On your phone, in an encrypted database — and, if you keep backups on (recommended), as an encrypted file in your own Google Drive, uploaded directly from your device. We are never in that path and keep no copy. On Kythli Family, changes travel between your household's devices through our relay as sealed, encrypted payloads that are deleted once delivered. Routine operation never involves anyone at Kythli decrypting your content.
Two different things can go wrong, and they have two different owners. Your account is ours to help with: prove it's you (password + second factor) and we release your key so a new phone can pick up where the old one left off. Your data is yours to own: it lives on your devices and in your own backup — we never had a copy to give back. That's the honest trade: we say we don't touch your data, not we can't, and we hold exactly one key, for exactly one purpose, behind a lock only you can open.
A short list, each seeing only what its job requires — none can read your family's content: Supabase (accounts and sign-in), Google Cloud (our infrastructure: the sync relay and the hardened key store), Stripe (payments), Resend (service email like verification codes), and Google Play (app distribution). Your Drive backup uses your Google account, under Google's terms with you.
Kythli is built for households. Accounts are created by adults; children participate only as household members invited and managed by the account's adults, with what they can see controlled by role. We build no profiles of anyone — children included.

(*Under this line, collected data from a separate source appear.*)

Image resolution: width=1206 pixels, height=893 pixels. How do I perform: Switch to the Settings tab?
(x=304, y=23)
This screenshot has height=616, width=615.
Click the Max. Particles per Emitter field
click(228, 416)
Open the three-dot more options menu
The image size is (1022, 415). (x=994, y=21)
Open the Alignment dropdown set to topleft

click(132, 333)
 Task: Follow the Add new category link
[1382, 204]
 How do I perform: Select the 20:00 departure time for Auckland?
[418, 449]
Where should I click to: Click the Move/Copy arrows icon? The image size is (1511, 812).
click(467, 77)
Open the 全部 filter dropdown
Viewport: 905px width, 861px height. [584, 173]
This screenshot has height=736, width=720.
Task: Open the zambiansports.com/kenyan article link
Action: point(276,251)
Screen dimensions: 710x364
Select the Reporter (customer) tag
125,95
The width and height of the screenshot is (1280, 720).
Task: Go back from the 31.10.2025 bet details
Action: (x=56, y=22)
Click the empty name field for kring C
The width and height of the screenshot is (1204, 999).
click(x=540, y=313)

kythli.com uses no analytics, no advertising cookies, and no trackers. It is served by Cloudflare, which produces standard operational logs.
If a security incident affects your information, we will notify you promptly and plainly — what happened, what it touched, and what we're doing about it.
If this policy changes in a way that matters, we'll say so plainly on this page and, for significant changes, by email — never by silently editing.